Amid Rising Talent Retention cost, Indian employers need to rethink benefits strategy- A WTW Survey confirmed
As an organization, talent retention strategy has different meanings for each company, but the goal is the same: to keep prospective talent in the organization. People leaders, on the other hand, undertake multifaceted initiatives to please talent. Instead of retaining people, these initiatives increase an organization’s overhead cost.
Employers confront a range of concerns as the cost of multiplexing rises, including fast rising benefits costs and difficulties engaging, attracting, and retaining essential personnel.
With a mental health crisis, rising living costs, and a growing emphasis on environmental, social, and governance (ESG) concerns and benefits inclusion, charting the proper road on benefits strategy is more difficult than ever.
A majority of Indian businesses surveyed by WTW ranked talent war and rising costs as top challenges driving employee benefit strategy in the modern world of work.
WTW provides data-driven, insight-led solutions in the areas of people, risk, and capital. Using a global perspective and local knowledge to improve organizational strategy, strengthen organizational resilience, motivate employees, and maximize performance.
According to WTW, the main issues impacting employee benefits strategy in the current year are competition for talent (65 percent), growing expenses (38 percent), flexible work arrangements (37 percent), and a focus on Inclusion & Diversity (I&D) (31 percent).
According to the 2023 Benefits Trends Survey, which included responses from 364 Indian businesses, which defines the benefit strategy factory for India.
Top factors influencing organization’s benefits strategy
- Competition for talent (65%)
- Rising costs (38%)
- Flexible work arrangements (37%),
- Focus on L&D (31%)
Key factors Impact benefits budget as responses by Approximately 40% of respondents
- Persistence of higher inflation
- Weak business environment
Misalignment in employee and employer expectations
Employers in India find most important benefits in their portfolios:
- Risk and insurance benefits (51%)
- Health benefits (51%)
- Career, training, and development (43%)
Other hand the employees are placing greater emphasis on:
- Retirement plan / long-term finances (33%),
- Financial wellbeing / short-term finances (29%)
- Flexible work arrangements (28%).
WTW’s 2023 Benefit Trends Survey examined the future direction of an organization’s benefits strategy:-
- How innovative solutions are used for old and new challenges.

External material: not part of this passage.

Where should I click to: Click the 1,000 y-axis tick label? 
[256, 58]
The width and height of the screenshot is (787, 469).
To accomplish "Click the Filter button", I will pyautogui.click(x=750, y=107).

- How employers are changing and adapting their benefits design, financing, administration, and analytics.
The poll was conducted between March and April of this year, with responses from a total of 5,233 firms representing 22.9 million employees from 95 markets worldwide.
Among these, 1,746 employers with 4.9 million employees are based in Asia Pacific. In India, 364 firms representing 2.1 million employees participated in the poll.

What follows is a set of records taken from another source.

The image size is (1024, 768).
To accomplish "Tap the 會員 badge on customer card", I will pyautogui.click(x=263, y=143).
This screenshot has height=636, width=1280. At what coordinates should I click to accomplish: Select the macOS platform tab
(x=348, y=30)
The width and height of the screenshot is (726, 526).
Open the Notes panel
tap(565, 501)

In addition, WTW India Head of Health and Benefits Vinod VK stated, “Economic factors, a difficult labor market, and tight budgets are compelling employers in India to rethink their benefits’ strategy while striking a balance between providing best in class benefits and dealing with rising costs.”
“Companies should invest time to identify benefits that appeal to each cohort and create a comprehensive Diversity, Equity and Inclusion (DEI) policy to address unique needs,” he stated.